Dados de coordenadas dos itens
---+---
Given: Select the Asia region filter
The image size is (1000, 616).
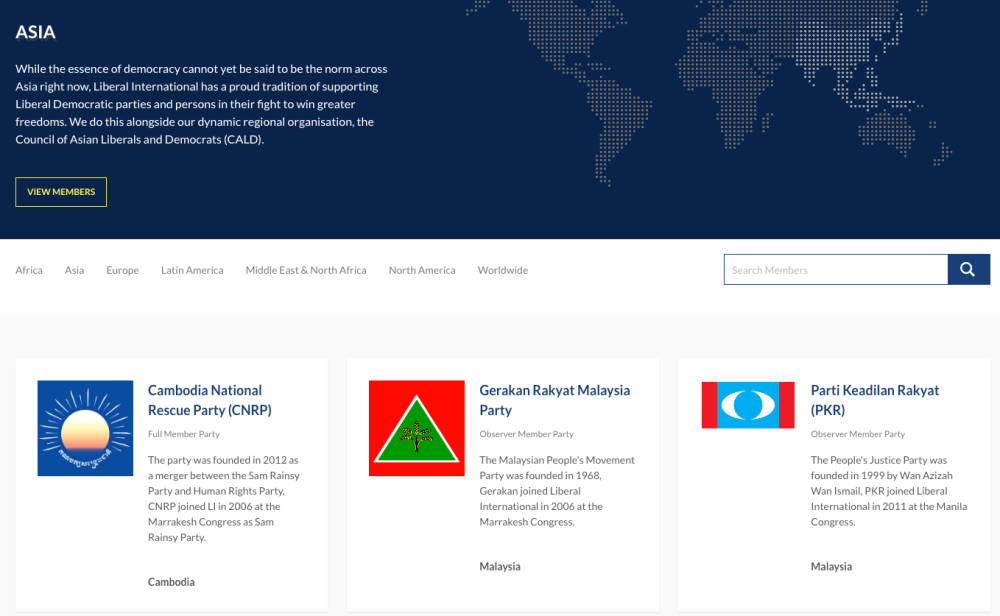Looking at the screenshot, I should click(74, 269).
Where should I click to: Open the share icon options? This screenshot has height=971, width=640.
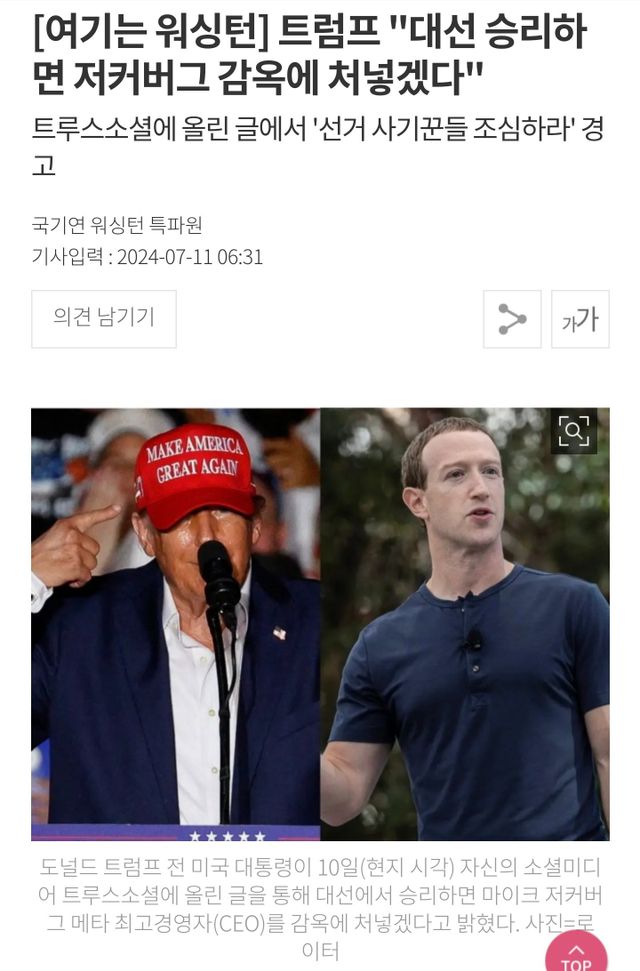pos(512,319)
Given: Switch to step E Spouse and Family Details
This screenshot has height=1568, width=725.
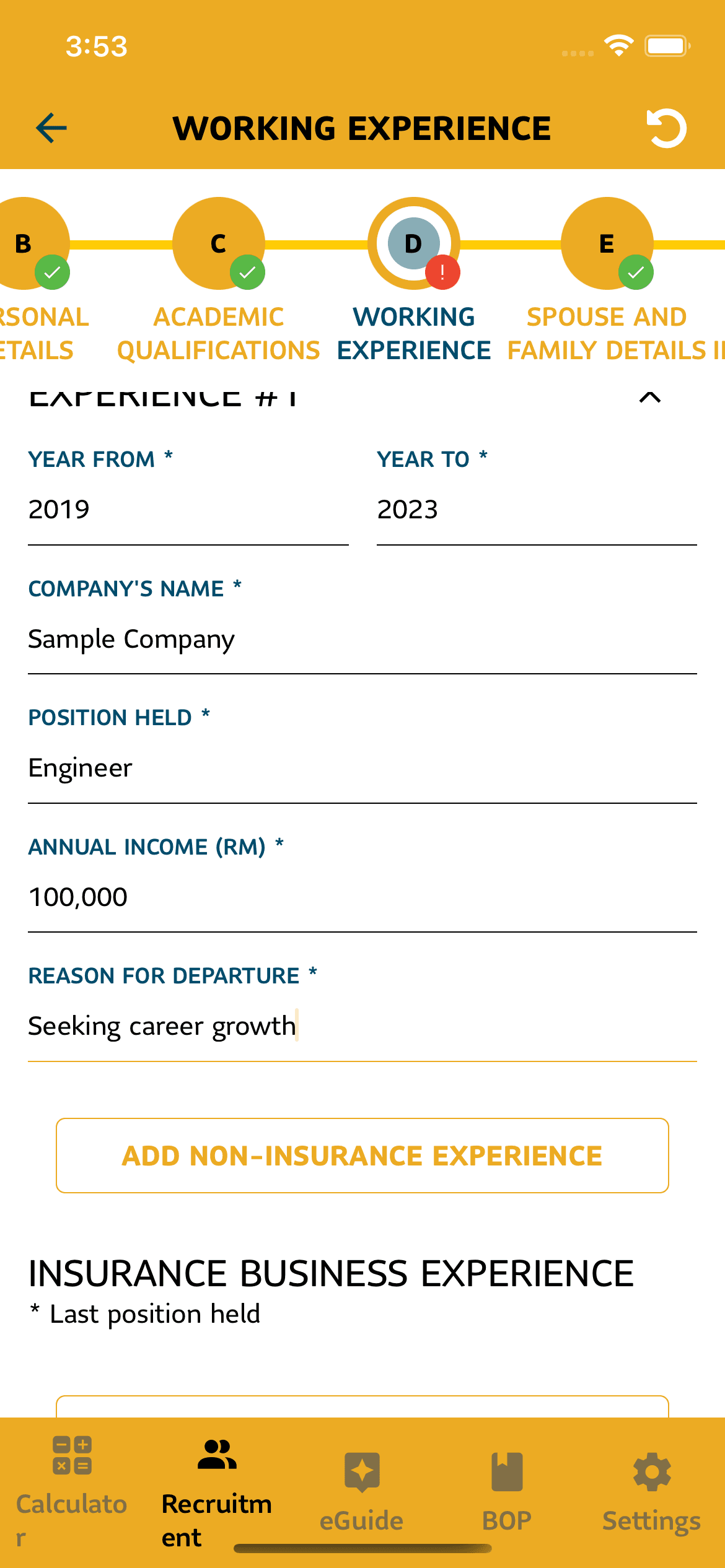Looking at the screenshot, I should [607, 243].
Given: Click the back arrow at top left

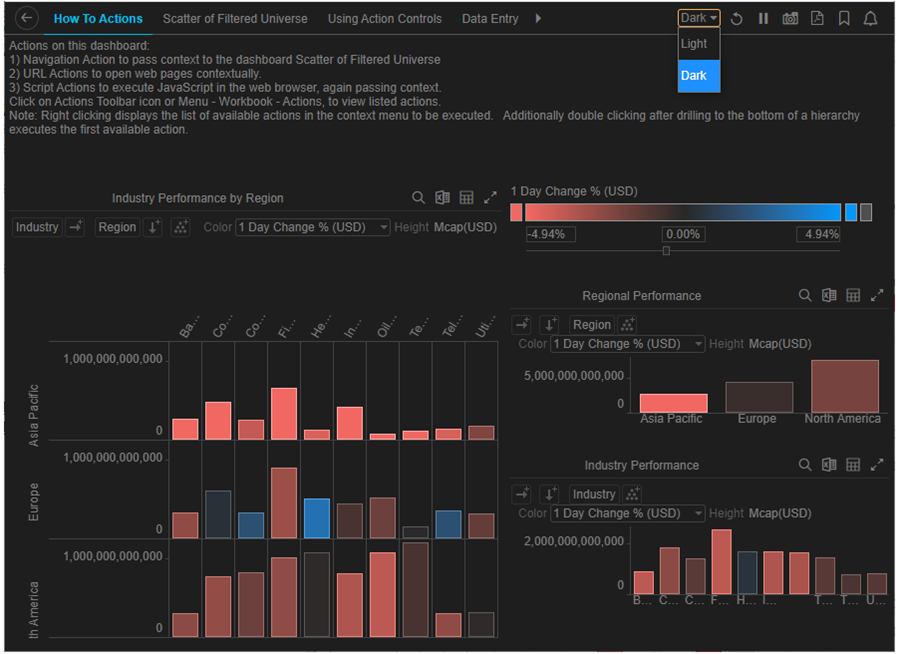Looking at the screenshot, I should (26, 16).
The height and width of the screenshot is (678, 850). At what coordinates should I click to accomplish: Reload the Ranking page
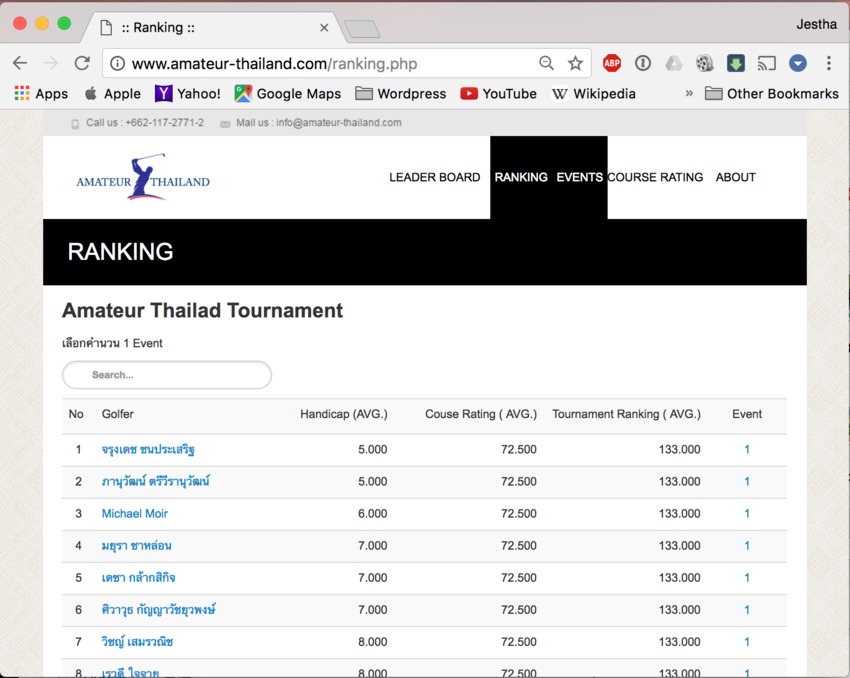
---+---
# [INSTRUÇÕES DA TAREFA]
Transponha todas as linhas dos dados acima para uma tabela Markdown com as colunas "Nº" e "Linha", sem incluir as linhas em branco. Deixe as imagens fora da resposta.

# [RESOLUÇÃO DO EXERCÍCIO]
| Nº | Linha |
|---|---|
| 1 | Given: Select the Asia region filter |
| 2 | The image size is (1000, 616). |
| 3 | Looking at the screenshot, I should click(74, 269). |
| 4 | Where should I click to: Open the share icon options? This screenshot has height=971, width=640. |
| 5 | pos(512,319) |
| 6 | Given: Switch to step E Spouse and Family Details |
| 7 | This screenshot has height=1568, width=725. |
| 8 | Looking at the screenshot, I should [607, 243]. |
| 9 | Given: Click the back arrow at top left |
| 10 | Looking at the screenshot, I should (26, 16). |
| 11 | The height and width of the screenshot is (678, 850). At what coordinates should I click to accomplish: Reload the Ranking page |